Why the discussion? What we’re attempting with Seedcamp is to a large extent independent of whether we measured a 5% or 50% growth in application volume compared with last year. Yes, it’s an indication that more people have heard of us, but the primary concern, as cliché as it may sound, is on the quality of those applications, not the sheer number coming in. Quality unfortunately is much harder to reduce to tiny, easily-compared chunks, and since we can’t, for obvious reasons, let you see the level of quality of each application for yourselves giving you nothing but aggregate numbers would be imbalanced, misleading, and distracting. Even internally we’re trying to de-emphasize them so we don’t feel we need to set a false bar to surpass next year. Bad targets encourage bad operating habits and sow bad results.
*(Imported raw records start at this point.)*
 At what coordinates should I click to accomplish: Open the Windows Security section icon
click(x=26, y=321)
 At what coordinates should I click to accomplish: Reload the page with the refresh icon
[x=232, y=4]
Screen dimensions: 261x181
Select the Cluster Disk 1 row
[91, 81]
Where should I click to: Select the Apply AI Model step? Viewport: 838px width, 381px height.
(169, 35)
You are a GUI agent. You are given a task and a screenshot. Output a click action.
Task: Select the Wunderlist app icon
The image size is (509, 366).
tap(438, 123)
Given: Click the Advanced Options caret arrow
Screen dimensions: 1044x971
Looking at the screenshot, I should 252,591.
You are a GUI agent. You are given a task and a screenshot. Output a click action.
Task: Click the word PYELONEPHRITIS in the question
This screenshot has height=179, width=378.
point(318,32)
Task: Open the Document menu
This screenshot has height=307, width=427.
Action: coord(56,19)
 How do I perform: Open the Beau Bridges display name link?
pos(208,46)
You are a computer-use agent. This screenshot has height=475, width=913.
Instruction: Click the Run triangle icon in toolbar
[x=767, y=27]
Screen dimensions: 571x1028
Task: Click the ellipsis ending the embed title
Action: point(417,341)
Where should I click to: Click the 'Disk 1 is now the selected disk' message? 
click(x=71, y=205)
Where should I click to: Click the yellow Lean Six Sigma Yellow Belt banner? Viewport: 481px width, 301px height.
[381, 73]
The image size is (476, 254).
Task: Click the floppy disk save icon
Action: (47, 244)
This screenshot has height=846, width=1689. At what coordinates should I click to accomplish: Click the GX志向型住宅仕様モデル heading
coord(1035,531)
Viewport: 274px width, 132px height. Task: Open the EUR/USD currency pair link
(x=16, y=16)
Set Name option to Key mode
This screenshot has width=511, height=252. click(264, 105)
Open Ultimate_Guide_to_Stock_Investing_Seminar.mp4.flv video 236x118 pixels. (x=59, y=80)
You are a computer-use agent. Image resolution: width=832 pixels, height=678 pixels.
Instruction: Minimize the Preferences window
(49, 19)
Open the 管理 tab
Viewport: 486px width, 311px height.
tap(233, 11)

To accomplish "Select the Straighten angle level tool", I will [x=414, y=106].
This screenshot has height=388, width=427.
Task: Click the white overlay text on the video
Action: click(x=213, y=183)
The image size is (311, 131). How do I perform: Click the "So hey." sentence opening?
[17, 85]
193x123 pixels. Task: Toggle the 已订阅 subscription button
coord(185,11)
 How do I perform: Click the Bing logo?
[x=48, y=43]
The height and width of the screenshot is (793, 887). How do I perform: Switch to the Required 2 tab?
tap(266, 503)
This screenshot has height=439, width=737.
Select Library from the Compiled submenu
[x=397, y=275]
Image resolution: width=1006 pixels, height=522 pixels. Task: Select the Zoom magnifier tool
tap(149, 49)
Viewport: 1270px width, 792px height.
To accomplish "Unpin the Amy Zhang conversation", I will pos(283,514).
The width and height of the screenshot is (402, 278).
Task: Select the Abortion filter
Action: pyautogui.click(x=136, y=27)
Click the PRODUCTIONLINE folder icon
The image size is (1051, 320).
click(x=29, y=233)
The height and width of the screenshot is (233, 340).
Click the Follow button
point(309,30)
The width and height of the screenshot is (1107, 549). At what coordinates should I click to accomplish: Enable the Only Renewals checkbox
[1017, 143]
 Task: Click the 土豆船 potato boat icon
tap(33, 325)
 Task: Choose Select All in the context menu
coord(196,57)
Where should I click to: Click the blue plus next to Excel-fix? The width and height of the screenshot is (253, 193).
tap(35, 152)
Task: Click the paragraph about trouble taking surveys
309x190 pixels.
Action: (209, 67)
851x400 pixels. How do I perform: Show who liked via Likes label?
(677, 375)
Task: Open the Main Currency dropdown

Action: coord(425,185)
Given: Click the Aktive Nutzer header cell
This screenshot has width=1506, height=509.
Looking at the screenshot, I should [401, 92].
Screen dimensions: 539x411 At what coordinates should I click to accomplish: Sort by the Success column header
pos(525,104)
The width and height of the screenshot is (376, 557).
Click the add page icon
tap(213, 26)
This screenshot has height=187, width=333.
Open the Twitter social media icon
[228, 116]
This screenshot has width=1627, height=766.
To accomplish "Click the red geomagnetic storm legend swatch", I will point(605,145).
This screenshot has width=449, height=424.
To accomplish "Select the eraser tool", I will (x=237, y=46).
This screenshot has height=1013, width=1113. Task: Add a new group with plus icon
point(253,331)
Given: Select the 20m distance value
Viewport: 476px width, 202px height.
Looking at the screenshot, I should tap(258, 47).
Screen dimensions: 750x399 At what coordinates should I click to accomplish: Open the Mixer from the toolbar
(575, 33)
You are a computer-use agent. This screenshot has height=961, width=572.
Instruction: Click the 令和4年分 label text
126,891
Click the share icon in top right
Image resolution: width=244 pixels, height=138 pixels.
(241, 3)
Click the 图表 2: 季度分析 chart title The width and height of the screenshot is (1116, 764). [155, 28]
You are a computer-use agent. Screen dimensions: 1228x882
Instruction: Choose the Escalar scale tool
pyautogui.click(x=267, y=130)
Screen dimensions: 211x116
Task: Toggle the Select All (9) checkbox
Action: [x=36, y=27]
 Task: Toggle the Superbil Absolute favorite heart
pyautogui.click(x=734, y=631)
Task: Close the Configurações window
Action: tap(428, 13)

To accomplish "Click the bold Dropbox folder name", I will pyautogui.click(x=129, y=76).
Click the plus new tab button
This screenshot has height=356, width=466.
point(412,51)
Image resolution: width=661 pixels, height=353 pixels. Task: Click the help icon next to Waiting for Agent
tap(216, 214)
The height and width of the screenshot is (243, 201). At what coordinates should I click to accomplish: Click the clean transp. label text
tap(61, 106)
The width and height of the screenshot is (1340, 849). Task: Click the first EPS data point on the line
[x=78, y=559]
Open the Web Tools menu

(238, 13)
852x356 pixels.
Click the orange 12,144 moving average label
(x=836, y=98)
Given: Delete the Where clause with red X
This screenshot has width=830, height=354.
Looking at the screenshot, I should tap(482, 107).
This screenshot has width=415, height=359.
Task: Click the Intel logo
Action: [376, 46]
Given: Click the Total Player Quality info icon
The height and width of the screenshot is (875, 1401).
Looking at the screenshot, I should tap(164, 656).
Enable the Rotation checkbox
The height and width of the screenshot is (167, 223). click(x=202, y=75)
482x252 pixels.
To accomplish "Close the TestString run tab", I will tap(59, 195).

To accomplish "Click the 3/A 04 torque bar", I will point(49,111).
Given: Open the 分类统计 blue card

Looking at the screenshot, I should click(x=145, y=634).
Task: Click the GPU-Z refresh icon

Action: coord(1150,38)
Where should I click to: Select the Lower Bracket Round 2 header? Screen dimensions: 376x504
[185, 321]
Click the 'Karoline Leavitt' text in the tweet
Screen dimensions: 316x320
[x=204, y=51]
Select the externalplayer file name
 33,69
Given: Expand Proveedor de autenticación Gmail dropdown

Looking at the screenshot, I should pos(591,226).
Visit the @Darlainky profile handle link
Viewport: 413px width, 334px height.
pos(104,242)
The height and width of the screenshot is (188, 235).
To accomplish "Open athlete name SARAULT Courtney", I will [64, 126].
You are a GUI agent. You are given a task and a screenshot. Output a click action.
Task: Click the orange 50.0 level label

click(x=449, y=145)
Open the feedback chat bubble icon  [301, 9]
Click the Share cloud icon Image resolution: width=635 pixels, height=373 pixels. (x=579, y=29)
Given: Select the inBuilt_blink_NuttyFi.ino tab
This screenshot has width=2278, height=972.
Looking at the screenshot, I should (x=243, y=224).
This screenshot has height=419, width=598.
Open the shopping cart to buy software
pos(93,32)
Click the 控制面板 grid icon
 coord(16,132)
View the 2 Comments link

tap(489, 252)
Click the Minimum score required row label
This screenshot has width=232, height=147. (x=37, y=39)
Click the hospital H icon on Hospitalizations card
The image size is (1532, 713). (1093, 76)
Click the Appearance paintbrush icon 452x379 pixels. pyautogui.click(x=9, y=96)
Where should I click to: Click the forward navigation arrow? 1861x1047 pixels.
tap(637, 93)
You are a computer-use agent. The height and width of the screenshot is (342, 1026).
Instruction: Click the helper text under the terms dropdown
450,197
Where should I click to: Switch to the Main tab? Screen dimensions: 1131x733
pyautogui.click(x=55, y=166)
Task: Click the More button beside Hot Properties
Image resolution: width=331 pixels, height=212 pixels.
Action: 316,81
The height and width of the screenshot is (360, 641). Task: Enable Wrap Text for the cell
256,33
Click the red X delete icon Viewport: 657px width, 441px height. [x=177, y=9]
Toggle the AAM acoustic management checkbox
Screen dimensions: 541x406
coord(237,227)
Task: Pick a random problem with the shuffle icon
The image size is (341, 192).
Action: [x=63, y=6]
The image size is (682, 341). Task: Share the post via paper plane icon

Of course it’s also unfair for everybody who worked so hard on their applications not to know anything about the nature of the field on which they’re playing. So we will say that we had about 100 more applications than last year, with 36 countries and 153 cities from six continents represented (poor showing, Antarctica – so much for “silicon ice-shelf”). All in all we made the rounds to most of the top 15 places on that list over the past year. We also saw numbers from a few cities that, based on last year’s event and our travels since then, we found to be unexpectedly large: Budapest, Dublin, Gothenburg, Helsinki, and Vienna. We know there’s been a lot of great self-organized activity in these places, and the high number of applications is a testament to that enthusiasm.
Our esteemed judges are now hard at work reviewing applications. As per our schedule we’ll be contacting short-list candidates on August 25th.